**Dataset records**

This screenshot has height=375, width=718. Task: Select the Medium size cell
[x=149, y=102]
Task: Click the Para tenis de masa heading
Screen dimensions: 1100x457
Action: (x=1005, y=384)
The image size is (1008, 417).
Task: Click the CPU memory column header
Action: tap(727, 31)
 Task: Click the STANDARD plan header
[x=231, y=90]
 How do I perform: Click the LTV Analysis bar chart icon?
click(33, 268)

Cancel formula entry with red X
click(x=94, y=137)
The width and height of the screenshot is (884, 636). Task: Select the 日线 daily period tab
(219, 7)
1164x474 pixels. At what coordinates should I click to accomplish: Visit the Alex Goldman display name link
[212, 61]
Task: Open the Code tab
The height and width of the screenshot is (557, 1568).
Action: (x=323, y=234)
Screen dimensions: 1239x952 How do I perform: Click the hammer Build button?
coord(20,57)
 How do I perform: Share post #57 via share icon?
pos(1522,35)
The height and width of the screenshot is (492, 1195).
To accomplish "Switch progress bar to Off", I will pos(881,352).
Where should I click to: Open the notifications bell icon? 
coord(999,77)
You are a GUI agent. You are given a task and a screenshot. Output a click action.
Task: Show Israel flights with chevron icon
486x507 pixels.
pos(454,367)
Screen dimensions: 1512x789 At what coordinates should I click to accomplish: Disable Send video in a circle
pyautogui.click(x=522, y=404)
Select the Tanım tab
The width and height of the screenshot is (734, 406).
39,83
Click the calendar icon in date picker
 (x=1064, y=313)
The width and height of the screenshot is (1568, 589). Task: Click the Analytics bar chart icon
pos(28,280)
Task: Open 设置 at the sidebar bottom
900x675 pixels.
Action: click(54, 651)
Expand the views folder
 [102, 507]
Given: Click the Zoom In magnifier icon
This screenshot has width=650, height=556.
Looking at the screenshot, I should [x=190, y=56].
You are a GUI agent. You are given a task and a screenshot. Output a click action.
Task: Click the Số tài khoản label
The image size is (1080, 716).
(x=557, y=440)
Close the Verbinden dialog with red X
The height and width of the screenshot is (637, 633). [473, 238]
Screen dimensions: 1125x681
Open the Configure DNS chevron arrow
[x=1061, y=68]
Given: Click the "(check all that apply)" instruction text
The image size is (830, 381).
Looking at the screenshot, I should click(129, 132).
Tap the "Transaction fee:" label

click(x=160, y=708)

**Exercise description**
Each entry above is to be copied out exactly.

**Result below**
This screenshot has height=375, width=718. Task: Select the Medium size cell
[x=149, y=102]
Task: Click the Para tenis de masa heading
Screen dimensions: 1100x457
Action: (x=1005, y=384)
The image size is (1008, 417).
Task: Click the CPU memory column header
Action: tap(727, 31)
 Task: Click the STANDARD plan header
[x=231, y=90]
 How do I perform: Click the LTV Analysis bar chart icon?
click(33, 268)

Cancel formula entry with red X
click(x=94, y=137)
The width and height of the screenshot is (884, 636). Task: Select the 日线 daily period tab
(219, 7)
1164x474 pixels. At what coordinates should I click to accomplish: Visit the Alex Goldman display name link
[212, 61]
Task: Open the Code tab
The height and width of the screenshot is (557, 1568).
Action: (x=323, y=234)
Screen dimensions: 1239x952 How do I perform: Click the hammer Build button?
coord(20,57)
 How do I perform: Share post #57 via share icon?
pos(1522,35)
The height and width of the screenshot is (492, 1195).
To accomplish "Switch progress bar to Off", I will pos(881,352).
Where should I click to: Open the notifications bell icon? 
coord(999,77)
You are a GUI agent. You are given a task and a screenshot. Output a click action.
Task: Show Israel flights with chevron icon
486x507 pixels.
pos(454,367)
Screen dimensions: 1512x789 At what coordinates should I click to accomplish: Disable Send video in a circle
pyautogui.click(x=522, y=404)
Select the Tanım tab
The width and height of the screenshot is (734, 406).
39,83
Click the calendar icon in date picker
 (x=1064, y=313)
The width and height of the screenshot is (1568, 589). Task: Click the Analytics bar chart icon
pos(28,280)
Task: Open 设置 at the sidebar bottom
900x675 pixels.
Action: click(54, 651)
Expand the views folder
 [102, 507]
Given: Click the Zoom In magnifier icon
This screenshot has width=650, height=556.
Looking at the screenshot, I should [x=190, y=56].
You are a GUI agent. You are given a task and a screenshot. Output a click action.
Task: Click the Số tài khoản label
The image size is (1080, 716).
(x=557, y=440)
Close the Verbinden dialog with red X
The height and width of the screenshot is (637, 633). [473, 238]
Screen dimensions: 1125x681
Open the Configure DNS chevron arrow
[x=1061, y=68]
Given: Click the "(check all that apply)" instruction text
The image size is (830, 381).
Looking at the screenshot, I should click(129, 132).
Tap the "Transaction fee:" label

click(x=160, y=708)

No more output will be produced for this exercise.